◆ Short exercise ◆
Reproduce all of the data below word for word, leaving out the pictures.

-- START Data to use --

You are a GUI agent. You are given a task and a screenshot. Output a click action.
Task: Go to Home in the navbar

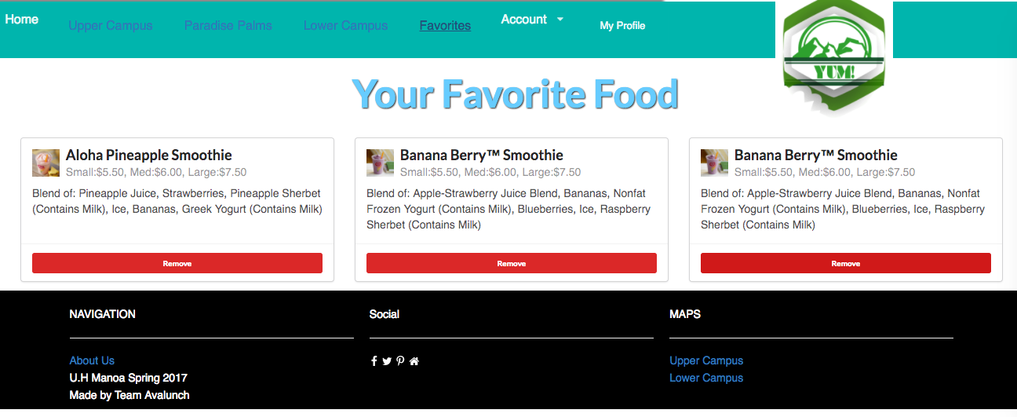coord(22,20)
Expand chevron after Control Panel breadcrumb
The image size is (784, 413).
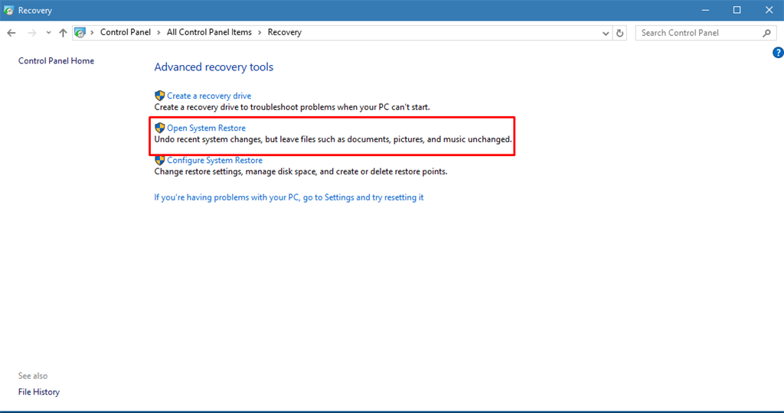point(160,33)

-- END Data to use --

◆ Right answer ◆
You are a GUI agent. You are given a task and a screenshot. Output a click action.
Task: Go to Home in the navbar

coord(22,20)
Expand chevron after Control Panel breadcrumb
The image size is (784, 413).
point(160,33)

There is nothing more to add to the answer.